Supplied passage:
[Start of Attachment]
As I've discussed before, research has shown that replacing those long cardio sessions with shorter, high-intensity burst-type exercises, such as Sprint 8, actually produces GREATER results in far less time!

Updated Guidelines on Optimal Exercise

Four years ago, the American College of Sports Medicine issued new guidelines on exercise, stating it must be "tough" in order for you to reap physiological benefits. This may seem confusing to some of you, so let's reiterate a couple of key points you should always keep in mind, namely moderation, and individualization.

That said, their updated guidelines falls in line with other research showing the superior health benefits of high-intensity exercise. In essence, it's the intensity, not the duration, that is critical for producing optimal results. But again, the optimal intensity will vary from person to person.

As described in my Peak Fitness program, after a three minute warm up, you want to raise your heart rate up to your anaerobic threshold for 20 to 30 seconds, followed by a 90 second recovery period. Then repeat that cycle for a total of eight repetitions.

To perform the sprint portion properly, you will want to get very close to, if not exceed, your maximum heart rate by the last interval. Your maximum heart rate is calculated as 220 minus your age. (Keep in mind you'll need a heart rate monitor to measure this as it is nearly impossible to accurately measure your heart rate manually when it is above 150.)
[End of Attachment]
(Collected data)
[Start of Attachment]
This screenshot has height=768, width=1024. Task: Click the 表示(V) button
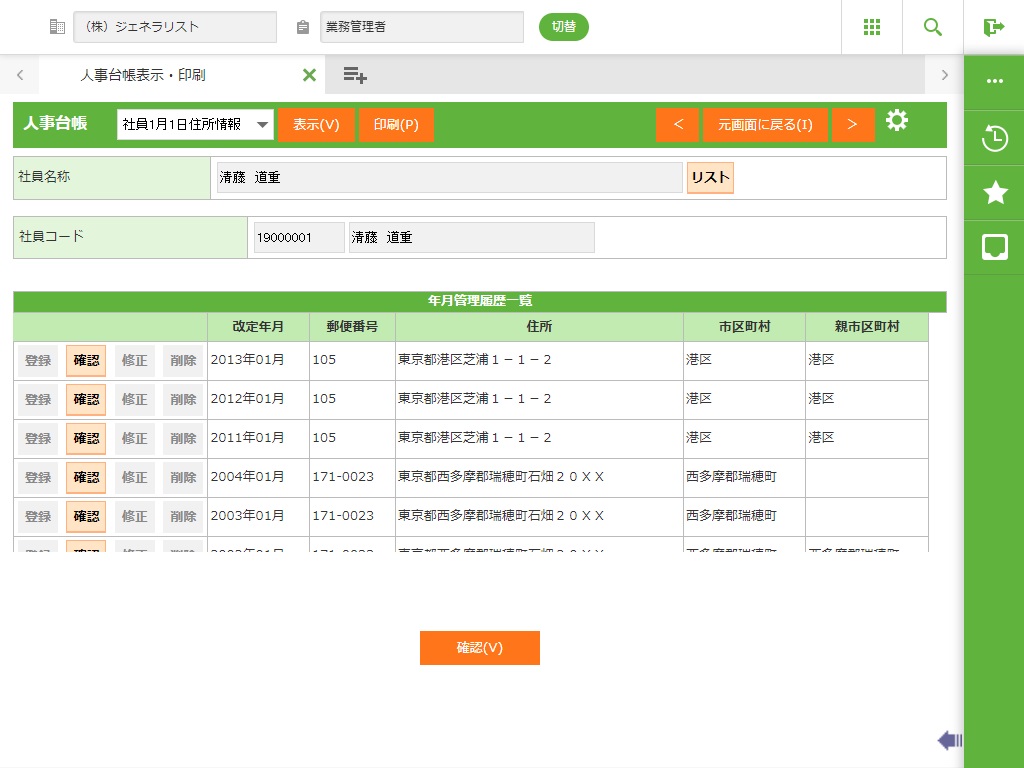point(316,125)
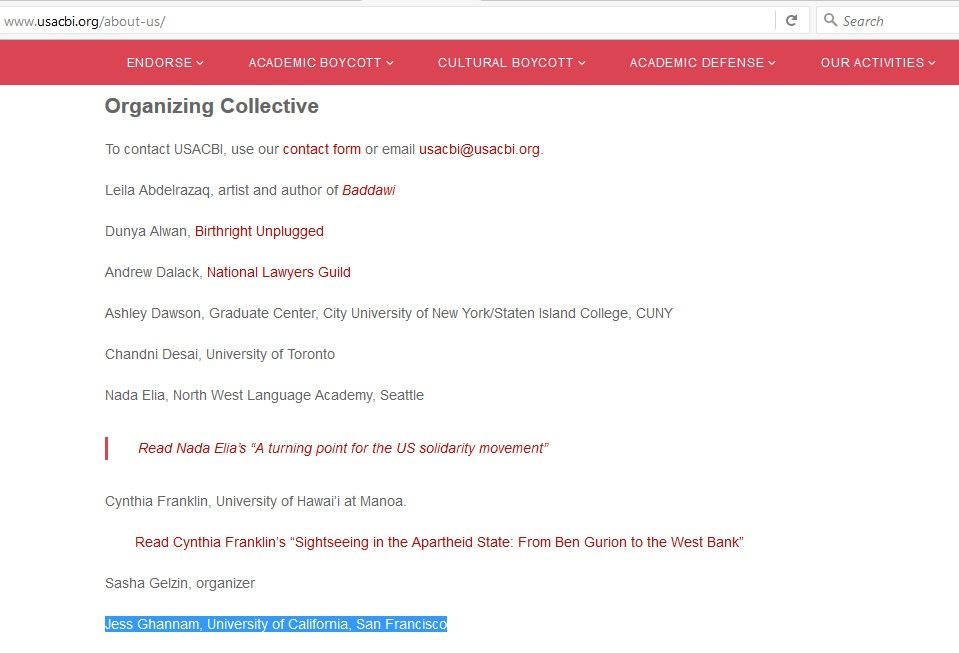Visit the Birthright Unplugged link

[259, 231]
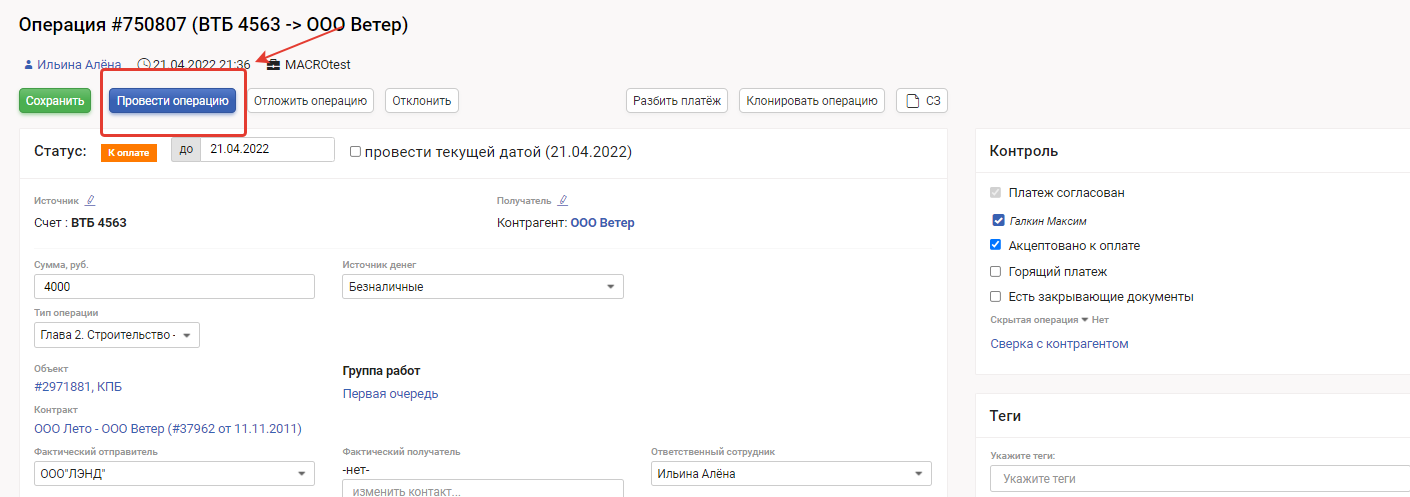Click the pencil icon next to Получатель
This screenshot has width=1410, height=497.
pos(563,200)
[End of Attachment]
Work to complete:
• A. From the passage on high-intensity exercise above the rows, copy the text starting at "Four years ago, the" and ending at "of eight repetitions.".
• B. Condense the paragraph of the passage on high-intensity exercise that begins "As described in my Peak Fitness program" into a short list of steps.

Results of the tasks:
• A.
Four years ago, the American College of Sports Medicine issued new guidelines on exercise, stating it must be "tough" in order for you to reap physiological benefits. This may seem confusing to some of you, so let's reiterate a couple of key points you should always keep in mind, namely moderation, and individualization.

That said, their updated guidelines falls in line with other research showing the superior health benefits of high-intensity exercise. In essence, it's the intensity, not the duration, that is critical for producing optimal results. But again, the optimal intensity will vary from person to person.

As described in my Peak Fitness program, after a three minute warm up, you want to raise your heart rate up to your anaerobic threshold for 20 to 30 seconds, followed by a 90 second recovery period. Then repeat that cycle for a total of eight repetitions.

• B.
Peak Fitness program routine:
- Warm up for three minutes.
- Raise the heart rate to the anaerobic threshold for 20 to 30 seconds.
- Recover for 90 seconds.
- Repeat the cycle for a total of eight repetitions.